Problem details => Restating the data exactly is the whole task.

Data to examine =>
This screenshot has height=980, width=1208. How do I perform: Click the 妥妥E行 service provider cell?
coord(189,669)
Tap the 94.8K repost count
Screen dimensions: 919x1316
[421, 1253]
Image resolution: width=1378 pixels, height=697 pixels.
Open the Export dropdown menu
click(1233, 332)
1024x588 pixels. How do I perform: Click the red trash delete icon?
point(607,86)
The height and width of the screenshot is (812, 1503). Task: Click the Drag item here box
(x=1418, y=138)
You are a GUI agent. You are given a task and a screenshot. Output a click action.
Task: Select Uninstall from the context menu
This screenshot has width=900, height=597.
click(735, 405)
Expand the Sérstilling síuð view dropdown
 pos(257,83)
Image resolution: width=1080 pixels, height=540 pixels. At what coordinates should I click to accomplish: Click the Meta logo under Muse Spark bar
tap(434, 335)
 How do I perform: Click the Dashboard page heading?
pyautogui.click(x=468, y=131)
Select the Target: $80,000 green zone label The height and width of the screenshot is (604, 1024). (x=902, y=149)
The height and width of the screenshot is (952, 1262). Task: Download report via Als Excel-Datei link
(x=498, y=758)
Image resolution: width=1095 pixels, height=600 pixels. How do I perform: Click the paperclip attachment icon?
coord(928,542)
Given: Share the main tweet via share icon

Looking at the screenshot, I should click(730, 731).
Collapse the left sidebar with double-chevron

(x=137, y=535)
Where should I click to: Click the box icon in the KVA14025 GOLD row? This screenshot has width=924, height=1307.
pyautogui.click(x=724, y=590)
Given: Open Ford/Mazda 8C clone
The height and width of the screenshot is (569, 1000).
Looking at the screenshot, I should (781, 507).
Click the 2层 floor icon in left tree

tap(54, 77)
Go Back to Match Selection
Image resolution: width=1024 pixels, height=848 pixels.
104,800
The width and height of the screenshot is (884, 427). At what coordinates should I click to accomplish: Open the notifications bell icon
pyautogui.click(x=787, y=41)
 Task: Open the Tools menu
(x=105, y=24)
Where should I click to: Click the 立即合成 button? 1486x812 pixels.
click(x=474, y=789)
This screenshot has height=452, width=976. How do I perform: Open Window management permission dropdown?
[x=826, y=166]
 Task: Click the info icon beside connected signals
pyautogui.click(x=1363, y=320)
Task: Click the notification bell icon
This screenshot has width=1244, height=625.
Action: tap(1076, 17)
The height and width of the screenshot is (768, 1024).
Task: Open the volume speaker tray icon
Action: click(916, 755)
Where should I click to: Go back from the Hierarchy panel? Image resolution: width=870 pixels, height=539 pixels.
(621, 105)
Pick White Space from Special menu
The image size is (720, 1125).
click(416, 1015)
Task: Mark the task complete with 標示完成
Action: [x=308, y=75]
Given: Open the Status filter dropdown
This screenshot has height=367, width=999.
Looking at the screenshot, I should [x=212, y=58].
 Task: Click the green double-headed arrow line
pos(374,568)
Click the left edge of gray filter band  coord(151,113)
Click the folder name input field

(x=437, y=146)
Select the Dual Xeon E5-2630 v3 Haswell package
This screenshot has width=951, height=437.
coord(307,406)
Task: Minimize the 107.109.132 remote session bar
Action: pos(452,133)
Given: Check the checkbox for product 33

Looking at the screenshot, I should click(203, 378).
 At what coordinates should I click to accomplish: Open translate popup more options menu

Answer to this exercise =>
This screenshot has height=980, width=1208. How do I perform: Click the 妥妥E行 service provider cell?
coord(189,669)
Tap the 94.8K repost count
Screen dimensions: 919x1316
[421, 1253]
Image resolution: width=1378 pixels, height=697 pixels.
Open the Export dropdown menu
click(1233, 332)
1024x588 pixels. How do I perform: Click the red trash delete icon?
point(607,86)
The height and width of the screenshot is (812, 1503). Task: Click the Drag item here box
(x=1418, y=138)
You are a GUI agent. You are given a task and a screenshot. Output a click action.
Task: Select Uninstall from the context menu
This screenshot has width=900, height=597.
click(735, 405)
Expand the Sérstilling síuð view dropdown
 pos(257,83)
Image resolution: width=1080 pixels, height=540 pixels. At what coordinates should I click to accomplish: Click the Meta logo under Muse Spark bar
tap(434, 335)
 How do I perform: Click the Dashboard page heading?
pyautogui.click(x=468, y=131)
Select the Target: $80,000 green zone label The height and width of the screenshot is (604, 1024). (x=902, y=149)
The height and width of the screenshot is (952, 1262). Task: Download report via Als Excel-Datei link
(x=498, y=758)
Image resolution: width=1095 pixels, height=600 pixels. How do I perform: Click the paperclip attachment icon?
coord(928,542)
Given: Share the main tweet via share icon

Looking at the screenshot, I should click(730, 731).
Collapse the left sidebar with double-chevron

(x=137, y=535)
Where should I click to: Click the box icon in the KVA14025 GOLD row? This screenshot has width=924, height=1307.
pyautogui.click(x=724, y=590)
Given: Open Ford/Mazda 8C clone
The height and width of the screenshot is (569, 1000).
Looking at the screenshot, I should (781, 507).
Click the 2层 floor icon in left tree

tap(54, 77)
Go Back to Match Selection
Image resolution: width=1024 pixels, height=848 pixels.
104,800
The width and height of the screenshot is (884, 427). At what coordinates should I click to accomplish: Open the notifications bell icon
pyautogui.click(x=787, y=41)
 Task: Open the Tools menu
(x=105, y=24)
Where should I click to: Click the 立即合成 button? 1486x812 pixels.
click(x=474, y=789)
This screenshot has height=452, width=976. How do I perform: Open Window management permission dropdown?
[x=826, y=166]
 Task: Click the info icon beside connected signals
pyautogui.click(x=1363, y=320)
Task: Click the notification bell icon
This screenshot has width=1244, height=625.
Action: tap(1076, 17)
The height and width of the screenshot is (768, 1024).
Task: Open the volume speaker tray icon
Action: click(916, 755)
Where should I click to: Go back from the Hierarchy panel? Image resolution: width=870 pixels, height=539 pixels.
(621, 105)
Pick White Space from Special menu
The image size is (720, 1125).
click(416, 1015)
Task: Mark the task complete with 標示完成
Action: [x=308, y=75]
Given: Open the Status filter dropdown
This screenshot has height=367, width=999.
Looking at the screenshot, I should [x=212, y=58].
 Task: Click the green double-headed arrow line
pos(374,568)
Click the left edge of gray filter band  coord(151,113)
Click the folder name input field

(x=437, y=146)
Select the Dual Xeon E5-2630 v3 Haswell package
This screenshot has width=951, height=437.
coord(307,406)
Task: Minimize the 107.109.132 remote session bar
Action: pos(452,133)
Given: Check the checkbox for product 33

Looking at the screenshot, I should click(203, 378).
 At what coordinates should I click to accomplish: Open translate popup more options menu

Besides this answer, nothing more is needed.